__Page text__.
○ ○ ○ ○

# Any Sheephead recipe's



## DAY OF REST (Dec 7, 2013)

That time of the year for the sheephead to start running. Anyone have a favorite way or recipe of cooking them?


----------



## andrewsa43 (Mar 1, 2015)

I've made ceviche a couple times in the past month with sheepshead and have enjoyed it. Several good recipes online. Basically cut into small cubes, soak 4-8 hours in lime juice and then drain and add chopped purple onion, tomatoes, cilantro and bell pepper. Great eats!


----------



## DAY OF REST (Dec 7, 2013)

Never cooked it that way. Sounds good i will have to try it. I have mostly grilled mine with seasoning.


----------



## andrewsa43 (Mar 1, 2015)

I got the idea from a guy in our club. Its easy to tweak how you prefer and of course needs to be very fresh and cold. The firmness of a nice sheep fillet work well for the recipe.


----------



## jack2 (Mar 19, 2010)

○ ○ ○ ○

__Data entries__.
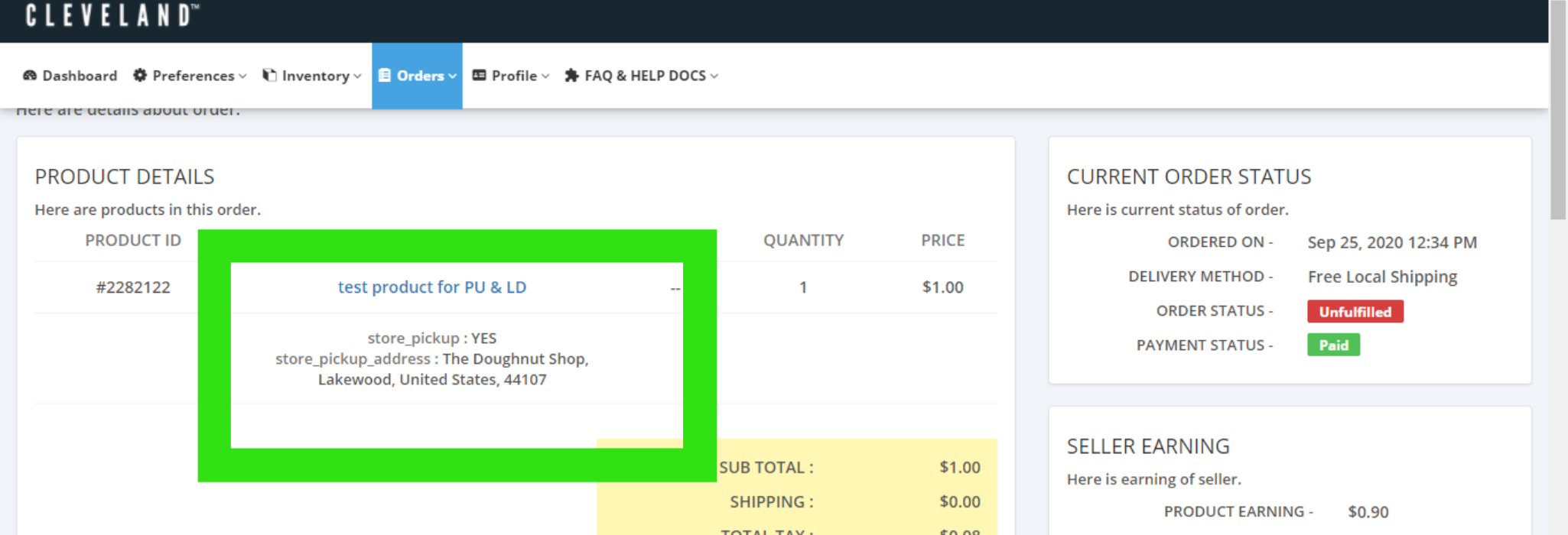
Task: Click the Profile card icon
Action: click(480, 76)
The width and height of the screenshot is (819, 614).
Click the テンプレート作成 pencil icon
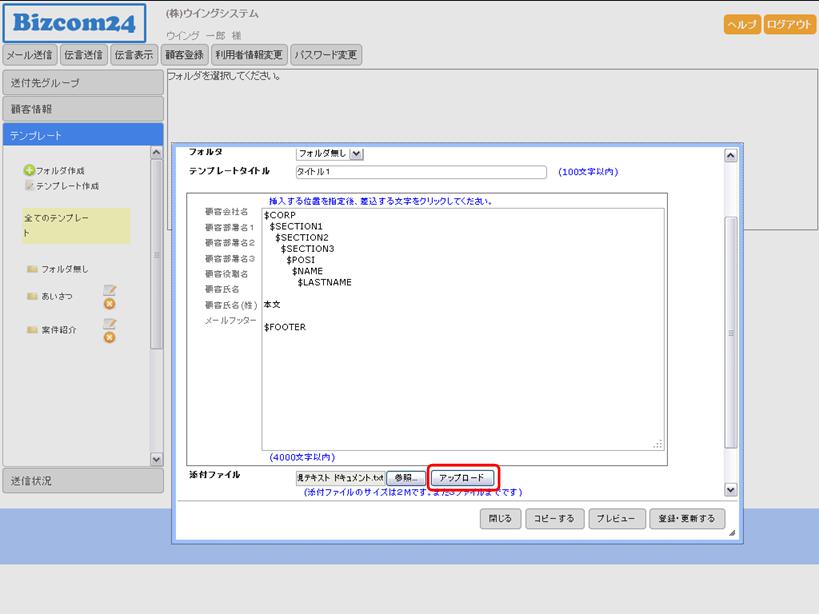tap(29, 186)
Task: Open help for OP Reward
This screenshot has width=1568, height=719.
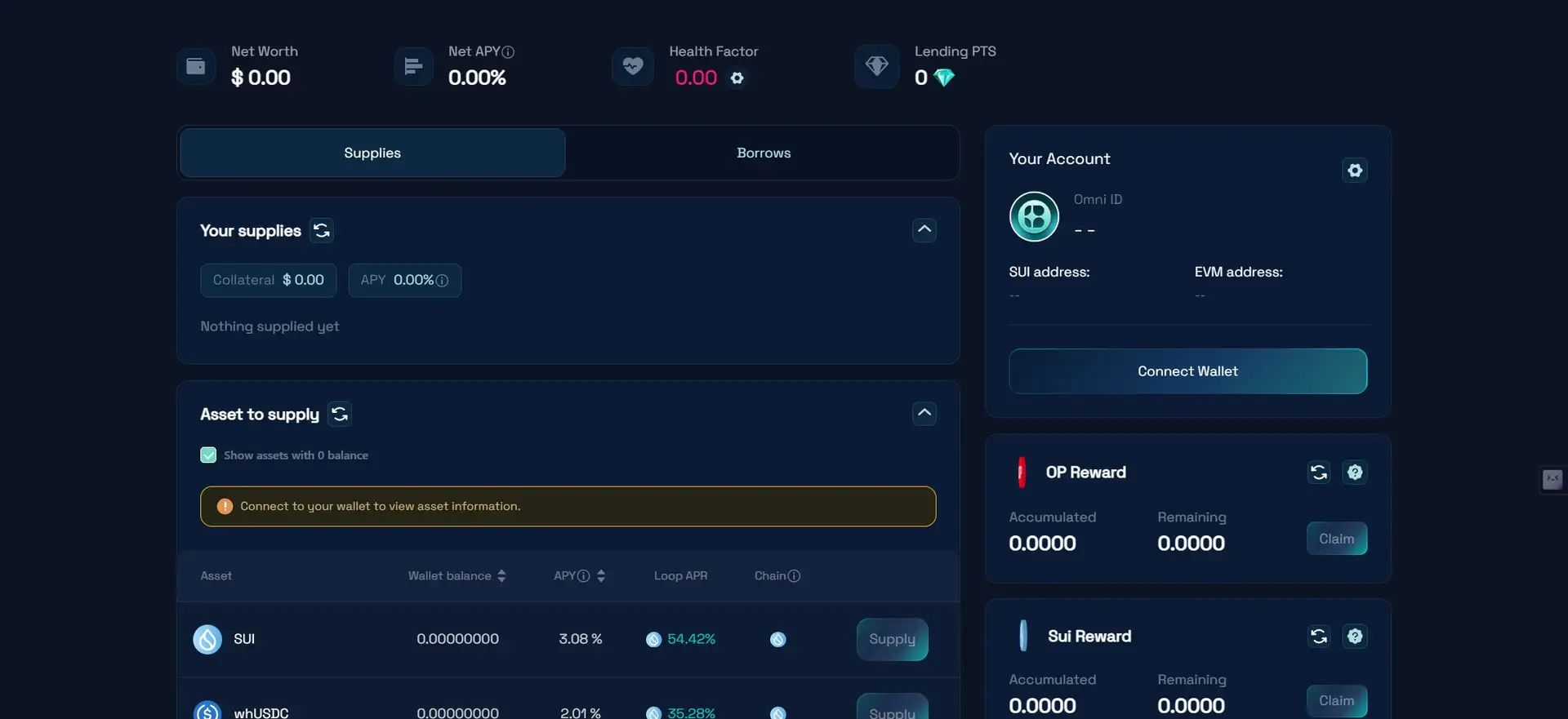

○ ○ ○ ○

__What to work on__.
1. Offset every coordinate in the answers by -7 and restate the stretch of the records from the line containing "The width and" through the end of the records, keeping the requests in it. Omit the pictures.
2. Resume the forum thread on sheepshead recipes from the point where it stops.
The forum thread and the records are independent of each other.

__Solved tasks__.
1.
The width and height of the screenshot is (819, 614).
Click the テンプレート作成 pencil icon
tap(22, 179)
Task: Open help for OP Reward
This screenshot has width=1568, height=719.

2.
has anyone ever tried sheephead in west indies salad?

jack


----------



## 49913 (Apr 18, 2014)

Kind of boring maybe, but it's awful good. Clean, take the head off and scale. Cut a few grooves in the sides, layer on butter, lemon and garlic, throw some sliced onions in the pan, season to taste, and bake on 350 until flaky.


----------



## Flounderpounder (Oct 3, 2007)

They are great for fish tacos.


----------



## Snagged Line (Sep 30, 2007)

They blacken nicely also........ Zatteran's blackening seasoning....


Sent through Tapatalk, even though they ruined it with "upgrades"...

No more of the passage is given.